DAYTONA BEACH, Fla. -- Fifteen years ago today, the nicest man who ever drove in NASCAR -- and I use that superlative advisedly -- was killed here.
Neil Bonnett went lightly, joyfully through life, left laughter everywhere he went and never knowingly was even so much as impolite to anyone.
He shouldn't have been back in a race car that first morning of practice for the Daytona 500 in 1994, at age 47. He'd had serious head injuries, including one that had given him severe amnesia in 1990.
But he risked coming back because he loved it and couldn't stay away. His best friend, Dale Earnhardt, had helped him work his way back into NASCAR, advising him that if racing was what he wanted to do, he ought to do it.
The circumstances of Bonnett's death remain somewhat mysterious. His car spun suddenly in the fourth turn of Daytona International Speedway and hit the concrete retaining wall nearly head-on.
NASCAR at first called it driver error, but after vehement protests from Earnhardt, NASCAR removed that description from the record.
Darrell Waltrip, who was racing that year on the same Hoosier tires that were on Bonnett's car when he died, told me later that his particular model of Hoosier was narrower, for less friction on the track, and could have been quite tricky either for a rookie or a driver who was rusty.
Earnhardt, until his own death in the 2001 Daytona 500, never got over the death of his closest hunting and fishing buddy.
This is the kind of guy Neil Bonnett was:
One summer day in 1978, he and I were sitting in his den in Hueytown, Ala., talking, when the phone rang in his kitchen. He got up and answered. His wife, Susan, was out at the supermarket.
"No," he said after answering. "No, not interested."
He listened.
"Look, I've told you not to call here anymore," he said, and hung up.
As he came back and sat down, I guess I gave him something of a mischievous grin.
"No, it's not what you think," he said. "That was the pipe fitters' union. I've told them never to call here again. They're paying $50 an hour now, and if Susan knew that, she'd make me quit racin' and go back to work."

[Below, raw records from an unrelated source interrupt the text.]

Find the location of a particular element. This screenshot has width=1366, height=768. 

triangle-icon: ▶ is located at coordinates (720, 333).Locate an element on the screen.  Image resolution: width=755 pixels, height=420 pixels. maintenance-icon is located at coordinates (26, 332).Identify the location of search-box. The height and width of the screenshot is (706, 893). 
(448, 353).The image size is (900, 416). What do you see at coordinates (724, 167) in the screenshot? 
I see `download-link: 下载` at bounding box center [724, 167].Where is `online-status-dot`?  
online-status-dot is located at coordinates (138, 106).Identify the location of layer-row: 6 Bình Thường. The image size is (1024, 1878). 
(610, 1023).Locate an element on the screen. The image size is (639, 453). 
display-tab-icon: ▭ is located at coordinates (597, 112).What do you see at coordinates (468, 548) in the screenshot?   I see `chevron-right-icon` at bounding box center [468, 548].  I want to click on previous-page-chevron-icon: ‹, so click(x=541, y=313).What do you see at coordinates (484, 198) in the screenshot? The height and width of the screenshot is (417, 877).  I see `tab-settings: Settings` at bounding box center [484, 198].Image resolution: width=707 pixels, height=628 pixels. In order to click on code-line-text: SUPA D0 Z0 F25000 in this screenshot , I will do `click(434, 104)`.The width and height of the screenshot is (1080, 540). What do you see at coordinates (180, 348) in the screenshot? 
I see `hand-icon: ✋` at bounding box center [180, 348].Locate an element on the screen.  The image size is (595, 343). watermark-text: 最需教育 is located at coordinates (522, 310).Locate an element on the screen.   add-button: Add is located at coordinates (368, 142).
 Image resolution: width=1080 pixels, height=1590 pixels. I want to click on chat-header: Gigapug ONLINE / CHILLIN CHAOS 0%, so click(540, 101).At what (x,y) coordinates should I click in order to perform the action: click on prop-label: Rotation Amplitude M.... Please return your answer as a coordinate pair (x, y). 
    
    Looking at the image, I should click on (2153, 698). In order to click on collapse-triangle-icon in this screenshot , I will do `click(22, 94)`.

He made a good living racing for the next dozen years, winning 18 Cup races and 19 poles. Then, at Darlington in 1990, he suffered such a bad concussion that it gave him amnesia for weeks and a foggy memory for months.
Back in the early 1970s, when racing's Alabama Gang couldn't beat him at Birmingham International Raceway, he was taken on as a friend, and Bonnett would forever be identified with the Allisons -- Bobby, Donnie and Bobby's sons Davey and Clifford -- and Charles "Red" Farmer.
Later, in 1990 after his amnesia had mostly cleared, Bonnett re-emerged at Talladega -- not to race, but to begin doing television (which he was very good at) for CBS and TBS.
At the time, Bobby Allison was still suffering effects of a life-threatening head injury he'd suffered at Pocono in 1988. As usual, when Bonnett came back out in public, he managed to make light of both his own condition, and Allison's.
"I went over to Bobby's house the other day," he said. "Judy [Bobby's wife] was trying to help us communicate.
"But I'll tell you what: Between Bobby trying to remember what he wanted to say, and me trying to remember what he said, Judy was having a helluva time trying to help us."
Bonnett came here in '94 as an unsung hero from the previous summer. When Davey Allison's helicopter crashed into the Talladega infield in July of '93, it was Bonnett who scrambled into the wreckage -- with spilling gasoline all around that could have exploded at any second -- and pulled Farmer to safety. Bonnett then wriggled back in to get Davey, who was unconscious.
Davey Allison died the next morning in a Birmingham hospital, but Farmer survived with only a broken arm.
I can remember the "meanest" thing Neil Bonnett ever said to the media. He was driving for Junior Johnson, who had put a strong gag order on him about some major deal that was imminent.
We pressed and pressed. Good ol' Neil would tell us, we figured. Finally, at a point when any other driver would have told us to get lost -- or worse -- Bonnett was apologetic.
"Guys, I don't mean to be rude," he said, "but I'm just not able to talk about that."
That was as mean as he ever got.
A few years before he died, with tire wars raging between Goodyear and Hoosier, I stood in the garage at North Wilkesboro watching drivers limp past, injured in crashes caused by blown tires as the manufacturers tried to one-up each other with faster -- and more fragile -- tires.
That day, I quoted an anonymous source among drivers.
"If this doesn't stop, one of us is going to get killed before it's over," the source said. He paused to look around. "You just wonder which one of us it will be."
I think it's OK now to reveal the name of that driver: It was Neil Bonnett.